Painting by Jean Lemaire of the Arch of Constantine at actual size, in the gardens of the chateau of Rueil near Paris, 1630s: engraving by Israel Silvestre
Painting by Jean Lemaire of the Arch of Constantine at actual size, in the gardens of the chateau of Rueil near Paris, 1630s: engraving by Israel Silvestre

In France in the mid-17th century there was a fashion for installing large illusionistic paintings in gardens. These were positioned, and their perspectives carefully calculated, so as to give the impression that the spaces of the gardens continued beyond their actual boundaries. Salomon de Caus was a French designer of gardens and fountains who also wrote a book on perspective. In it he gives instructions for producing a picture of this kind, with an explanatory diagram. A real garden with four parterres and an octagonal fountain adjoins the front of a house. De Caus shows this garden in plan view, drawn on a page with paper flaps glued on three sides, which can be folded up to make the walls of house and garden. The bottom flap represents the façade of the house. The top flap represents the far wall of the garden, on which is painted a perspective of an imaginary garden beyond.

Diagram by Salomon de Caus of the construction of a <em>trompe l'oeil</em> painting of a garden, from <em>La Perspective</em>, 1612
Diagram by Salomon de Caus of the construction of a trompe l'oeil painting of a garden, from La Perspective, 1612

Gregorio Astengo has folded up the flaps and has taken a photograph from the theoretical viewpoint for which the perspective is calculated: an upper window of the house (shown hatched in the drawing). This demonstrates the illusion: the painted garden on the wall seems to continue the actual space. In this case the *trompe l’oeil *picture is an exact copy of the real garden, and the space is doubled; but clearly there could be other possibilities.
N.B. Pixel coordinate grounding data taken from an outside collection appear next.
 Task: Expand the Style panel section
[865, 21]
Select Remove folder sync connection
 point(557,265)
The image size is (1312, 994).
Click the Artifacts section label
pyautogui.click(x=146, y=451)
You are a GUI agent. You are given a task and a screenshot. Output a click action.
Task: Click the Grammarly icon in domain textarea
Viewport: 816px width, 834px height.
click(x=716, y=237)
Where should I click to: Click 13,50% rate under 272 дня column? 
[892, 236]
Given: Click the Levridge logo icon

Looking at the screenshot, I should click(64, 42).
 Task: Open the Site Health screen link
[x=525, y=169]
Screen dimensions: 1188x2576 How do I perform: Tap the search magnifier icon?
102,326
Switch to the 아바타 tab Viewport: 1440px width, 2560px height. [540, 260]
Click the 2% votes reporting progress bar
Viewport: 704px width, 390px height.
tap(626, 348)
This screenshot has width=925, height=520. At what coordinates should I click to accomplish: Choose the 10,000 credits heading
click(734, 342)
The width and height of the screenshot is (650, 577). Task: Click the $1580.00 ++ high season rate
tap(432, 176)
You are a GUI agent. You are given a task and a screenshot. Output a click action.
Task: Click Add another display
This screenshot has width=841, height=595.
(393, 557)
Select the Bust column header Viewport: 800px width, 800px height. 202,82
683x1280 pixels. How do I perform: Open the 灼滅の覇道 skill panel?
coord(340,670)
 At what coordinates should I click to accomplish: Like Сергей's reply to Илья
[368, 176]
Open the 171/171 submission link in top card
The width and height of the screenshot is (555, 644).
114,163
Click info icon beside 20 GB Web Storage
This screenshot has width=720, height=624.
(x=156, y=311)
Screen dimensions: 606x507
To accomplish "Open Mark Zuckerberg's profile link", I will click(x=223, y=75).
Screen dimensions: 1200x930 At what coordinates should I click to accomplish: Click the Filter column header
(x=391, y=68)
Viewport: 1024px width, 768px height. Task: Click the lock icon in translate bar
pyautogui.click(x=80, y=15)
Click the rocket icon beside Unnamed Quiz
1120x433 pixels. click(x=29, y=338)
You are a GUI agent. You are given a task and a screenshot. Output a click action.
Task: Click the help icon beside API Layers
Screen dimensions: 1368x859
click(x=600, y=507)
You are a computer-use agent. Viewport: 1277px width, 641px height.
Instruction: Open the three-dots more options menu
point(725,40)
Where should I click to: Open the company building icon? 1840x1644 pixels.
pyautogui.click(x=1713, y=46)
De Caus's diagram with the flaps representing the walls of the house and garden folded up
De Caus's diagram with the flaps representing the walls of the house and garden folded up
Photo taken from the theoretical viewpoint of the perspective, in a second-floor window of the house
Photo taken from the theoretical viewpoint of the perspective, in a second-floor window of the house

The English traveller and gardener John Evelyn saw several of these French paintings. He describes one in his *Diary *for March 1644. This was at the Comte de Liancourt’s house in the rue de Seine in Paris. “Towards his study and bedchamber joins a little garden, which, though very narrow, by the addition of a well-painted perspective, is to appearance greatly enlarged; to this there is another part, supported by arches in which runs a stream of water, rising in the aviary, out of a statue, and seeming to flow for some miles, by being artificially continued in the painting, when it sinks down at the wall.” The picture was by Jean Lemaire who worked closely with the painter Nicolas Poussin and specialised in landscapes and antique architecture.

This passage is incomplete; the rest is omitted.